Es zeigt sich eine durch äußere Reize hervorrufbare deutliche Übererregbarkeit der Kopfmuskulatur, besonders eine Verkrampfung der Temporalismuskulatur ( oberer Kaumuskel ) mit der dadurch bedingten Stirnfältelung und Annäherung der Ohransätze bzw. Ohrspitzen.
Auch ein deutlicher Speichelfluß sowie ein nach hinten Verziehen der Maulwinkel wird sichtbar. Die Lidspalten verengen sich, die Nickhaut ist deutlich sichtbar. Die Kaumuskulatur ist verkrampft und verhindert so die Wasser- und Futteraufnahme.
Ist der gesamte Körper betroffen besteht Fieber, die Rute wird steif getragen, Hals und Beine werden gestreckt gehalten (Sägebockstellung).

Bei schweren Fällen beträgt die Todesrate 40 % und mehr.

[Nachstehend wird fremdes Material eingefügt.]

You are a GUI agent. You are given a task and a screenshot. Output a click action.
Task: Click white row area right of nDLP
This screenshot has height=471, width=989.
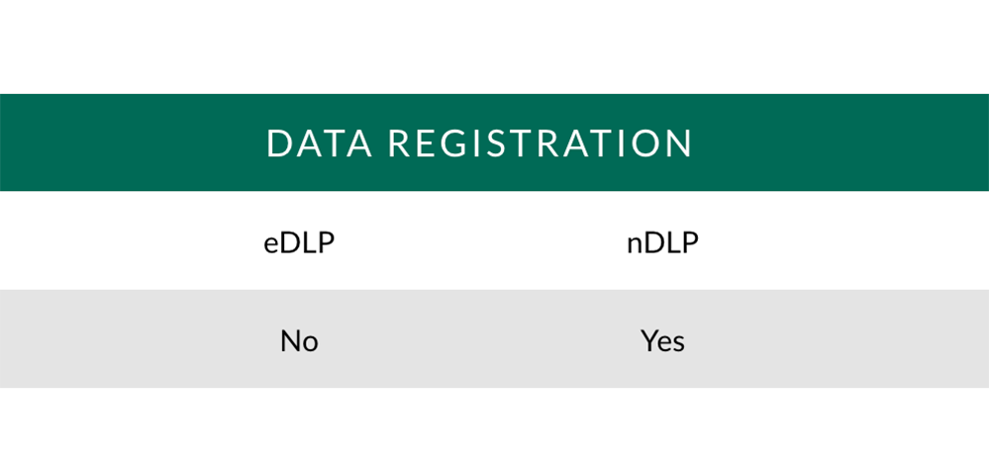843,240
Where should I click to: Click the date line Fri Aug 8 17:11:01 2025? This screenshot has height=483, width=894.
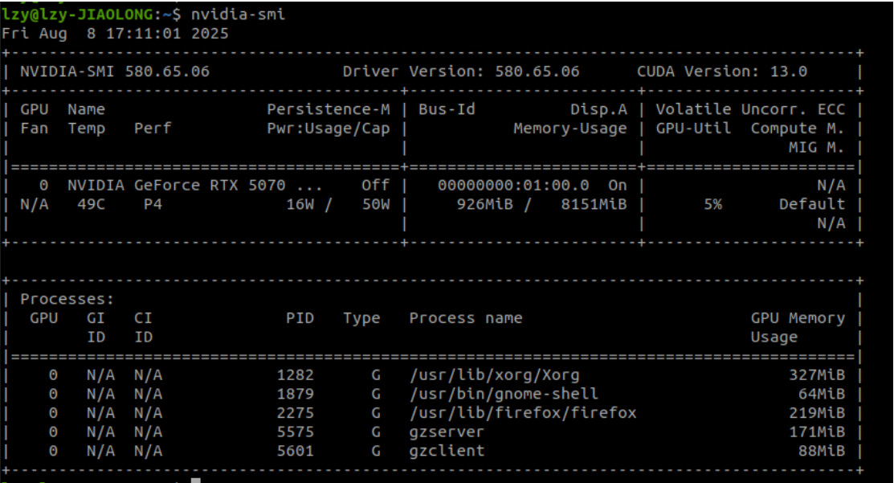pos(115,33)

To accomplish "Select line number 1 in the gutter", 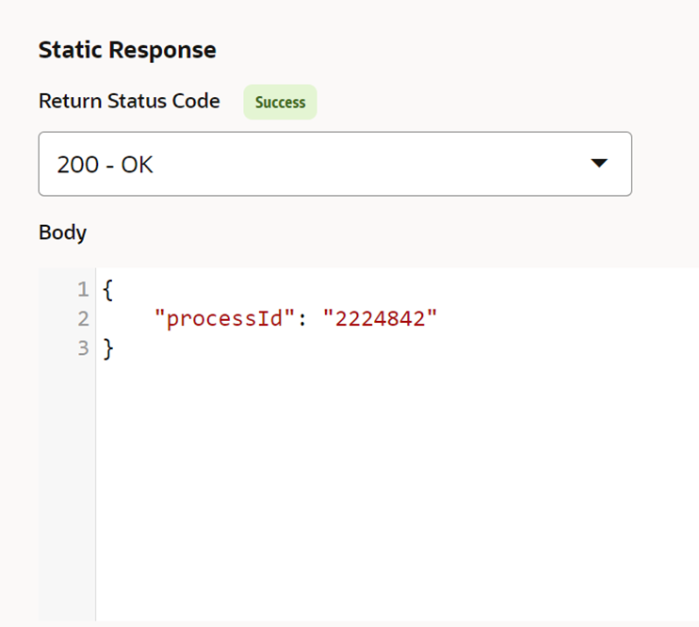I will tap(84, 289).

Hund und Katze ( äußerst selten, hohe natürliche Resistenz ) sind nicht so empfänglich für die Erkrankung wie der Mensch oder auch das Pferd.
Ebenso wie bei Mensch sind vorbeugende Impfungen und Serumimpfungen bei Verletzungen möglich.
Wichtig ist jedoch immer eine gründliche Wundversorgung bei allen Verletzungen und bei dieser Erkrankung besonders der Pfoten und Krallenverletzungen, um das Eindringen der Sporen aus der Erde und deren Vermehrung zu verhindern.